THE PROBLEM:
In the entries below, find the line with "You are a computer-use agent." and the line with "Instruction: Select the". Reproduce those two lines and every line between them exactly, and nothing more.

RECORDS PROVIDED:
******************************

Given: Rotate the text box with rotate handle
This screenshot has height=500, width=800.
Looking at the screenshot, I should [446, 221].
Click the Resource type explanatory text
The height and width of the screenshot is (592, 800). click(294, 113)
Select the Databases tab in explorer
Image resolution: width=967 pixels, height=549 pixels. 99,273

******************************

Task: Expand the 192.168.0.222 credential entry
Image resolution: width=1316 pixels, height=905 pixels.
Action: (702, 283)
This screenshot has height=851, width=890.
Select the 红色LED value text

******************************

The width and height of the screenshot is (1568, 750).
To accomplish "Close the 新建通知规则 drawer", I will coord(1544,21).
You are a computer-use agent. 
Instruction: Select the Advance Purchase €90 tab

******************************

RESPONSE AREA:
You are a computer-use agent. 
Instruction: Select the Advance Purchase €90 tab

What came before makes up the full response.